Beginning with tax year 2016, FBARs will be due on April 15 rather than June 30. In addition, for the first time, taxpayers will be allowed to obtain a six-month extension for FBARs, making the extended due date October 15. By harmonizing the due dates and extension rules for federal individual tax returns and FBARs, Congress intended to alleviate one source of confusion for taxpayers.
Furthermore, HR 3236 specifically authorizes the Internal Revenue Service (IRS) to waive an FBAR penalty for first-time filers who fail to file by April 15, but do so by October 15. The IRS historically has had the authority to reduce or waive FBAR penalties. Therefore, it is unclear whether this provision broadens the authority of the IRS.
Tax Return Due Date Changes for Partnerships, S Corporations, and C Corporations
HR 3236 also changes the due dates for partnership, S corporation, and C corporation returns, beginning with tax year 2016.
Tax returns for calendar-year partnerships and S corporations will be due on March 15, rather than April 15. In addition, tax returns for fiscal-year partnerships and S corporations will be due on the 15th day of the third month following the close of the fiscal year. Under HR 3236, partnerships, like S corporations, will be able to extend their filing due date by six months.

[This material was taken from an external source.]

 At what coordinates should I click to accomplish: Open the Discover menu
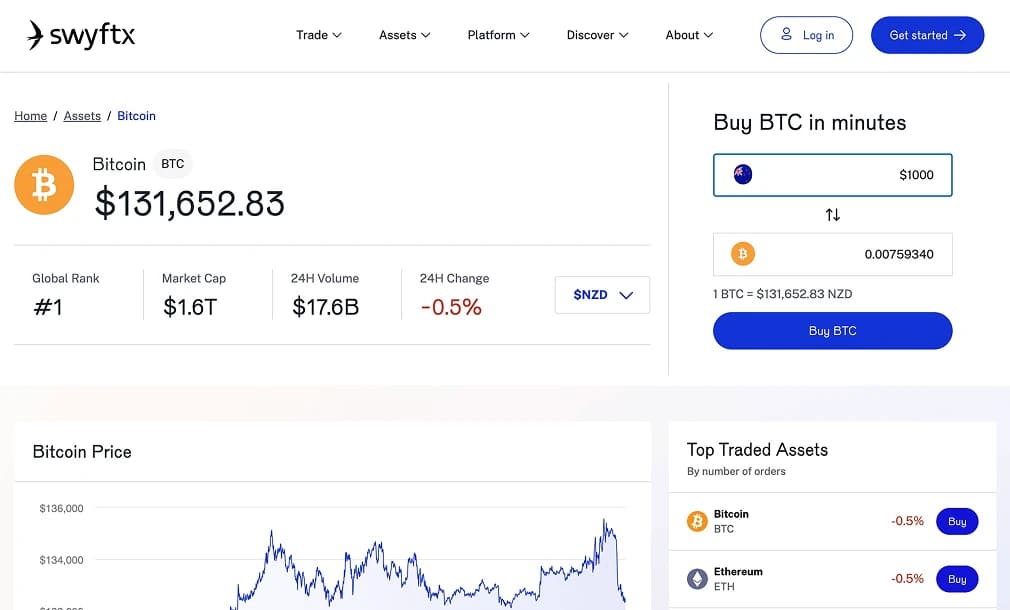597,35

For calendar-year C corporations, the new due date will be April 15. Currently, calendar-year C corporations must file their returns by March 15. Similarly, the due date for fiscal-year C corporations will be extended. Fiscal-year C corporations will have until the 15th day of the fourth month following the close of the C corporation’s fiscal year, to file their returns (an additional month). However, in the case of C corporations with fiscal years ending on June 30, the new due dates will not apply until tax years beginning after December 31, 2025. Beginning with tax year 2016, and until 2026, calendar-year C corporations will be able to extend their due date by only five months, making the effective due date September 15. During that same period of time, C corporations with fiscal years ending on June 30 will be able to extend their due date by seven months. All other fiscal-year C corporations will be able to take a six-month extension.
Six-Year Statute of Limitations in Case of Overstatement of Basis – Overruling Home Concrete
An overstatement of basis is now included as an omission from gross income in the determination by the IRS as to whether it can invoke a six-year statute of limitations. Generally, Section 6501(a) of the Internal Revenue Code (Code) permits the IRS three years from the date the tax return was filed, to assess any tax. However, Section 6501(e)(1) of the Code extends the period to six years when there is a substantial omission of income. A substantial omission of income is defined as 25 percent or more of the gross income properly includible on the tax return.
In Home Concrete & Supply, LLC, 132 S. Ct. 1836 (2012), the Supreme Court held that the extended six-year statute of limitations under Section 6501(e)(1) of the Code does not apply when a taxpayer overstates its basis in property it has sold.
Responding to this Supreme Court decision, HR 3236 revises Section 6501(e)(1) of the Code so that an omission from gross income includes an overstatement of basis. The change applies to tax returns filed after July 31, 2015 and to any previously filed tax returns that are still open for assessment (e.g., returns filed within the past three years, among others).